:: What is being asked ::
Reproduce the part of the items below that opens with the line containing "This screenshot has height=608, width=1181." and closes with the line containing "Rewind playback by", both lines included, keeping every line as it is.

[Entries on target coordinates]

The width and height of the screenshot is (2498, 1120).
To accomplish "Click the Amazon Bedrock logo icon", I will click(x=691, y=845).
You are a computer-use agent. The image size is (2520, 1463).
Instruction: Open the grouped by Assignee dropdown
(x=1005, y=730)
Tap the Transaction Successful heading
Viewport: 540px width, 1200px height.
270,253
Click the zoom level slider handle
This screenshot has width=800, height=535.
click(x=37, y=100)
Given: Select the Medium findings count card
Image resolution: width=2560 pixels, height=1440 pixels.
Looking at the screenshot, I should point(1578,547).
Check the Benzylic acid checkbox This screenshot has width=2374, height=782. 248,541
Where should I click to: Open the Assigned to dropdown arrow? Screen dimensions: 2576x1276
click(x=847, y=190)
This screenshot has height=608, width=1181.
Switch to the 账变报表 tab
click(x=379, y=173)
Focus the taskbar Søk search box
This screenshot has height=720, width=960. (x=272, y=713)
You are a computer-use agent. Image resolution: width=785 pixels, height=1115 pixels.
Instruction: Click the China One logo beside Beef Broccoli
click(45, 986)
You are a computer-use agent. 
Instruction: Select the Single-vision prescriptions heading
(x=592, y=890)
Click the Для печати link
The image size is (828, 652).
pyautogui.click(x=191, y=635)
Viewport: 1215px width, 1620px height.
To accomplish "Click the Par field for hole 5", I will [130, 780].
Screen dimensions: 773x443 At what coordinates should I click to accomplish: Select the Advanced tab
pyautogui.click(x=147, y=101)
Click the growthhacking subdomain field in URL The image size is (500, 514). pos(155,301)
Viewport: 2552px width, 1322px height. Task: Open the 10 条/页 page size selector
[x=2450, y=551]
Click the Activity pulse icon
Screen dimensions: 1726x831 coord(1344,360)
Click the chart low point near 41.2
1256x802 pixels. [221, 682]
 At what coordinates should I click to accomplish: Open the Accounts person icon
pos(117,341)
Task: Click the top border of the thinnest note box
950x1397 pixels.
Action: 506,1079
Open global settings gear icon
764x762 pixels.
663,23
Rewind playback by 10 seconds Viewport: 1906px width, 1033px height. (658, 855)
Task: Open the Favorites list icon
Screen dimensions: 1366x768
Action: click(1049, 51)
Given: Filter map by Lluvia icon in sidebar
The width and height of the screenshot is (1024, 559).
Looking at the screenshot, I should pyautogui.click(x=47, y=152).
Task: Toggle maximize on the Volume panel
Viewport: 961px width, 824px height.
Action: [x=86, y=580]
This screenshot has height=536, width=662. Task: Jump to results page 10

:: Response to this exercise ::
This screenshot has height=608, width=1181.
Switch to the 账变报表 tab
click(x=379, y=173)
Focus the taskbar Søk search box
This screenshot has height=720, width=960. (x=272, y=713)
You are a computer-use agent. Image resolution: width=785 pixels, height=1115 pixels.
Instruction: Click the China One logo beside Beef Broccoli
click(45, 986)
You are a computer-use agent. 
Instruction: Select the Single-vision prescriptions heading
(x=592, y=890)
Click the Для печати link
The image size is (828, 652).
pyautogui.click(x=191, y=635)
Viewport: 1215px width, 1620px height.
To accomplish "Click the Par field for hole 5", I will [130, 780].
Screen dimensions: 773x443 At what coordinates should I click to accomplish: Select the Advanced tab
pyautogui.click(x=147, y=101)
Click the growthhacking subdomain field in URL The image size is (500, 514). pos(155,301)
Viewport: 2552px width, 1322px height. Task: Open the 10 条/页 page size selector
[x=2450, y=551]
Click the Activity pulse icon
Screen dimensions: 1726x831 coord(1344,360)
Click the chart low point near 41.2
1256x802 pixels. [221, 682]
 At what coordinates should I click to accomplish: Open the Accounts person icon
pos(117,341)
Task: Click the top border of the thinnest note box
950x1397 pixels.
Action: 506,1079
Open global settings gear icon
764x762 pixels.
663,23
Rewind playback by 10 seconds Viewport: 1906px width, 1033px height. (658, 855)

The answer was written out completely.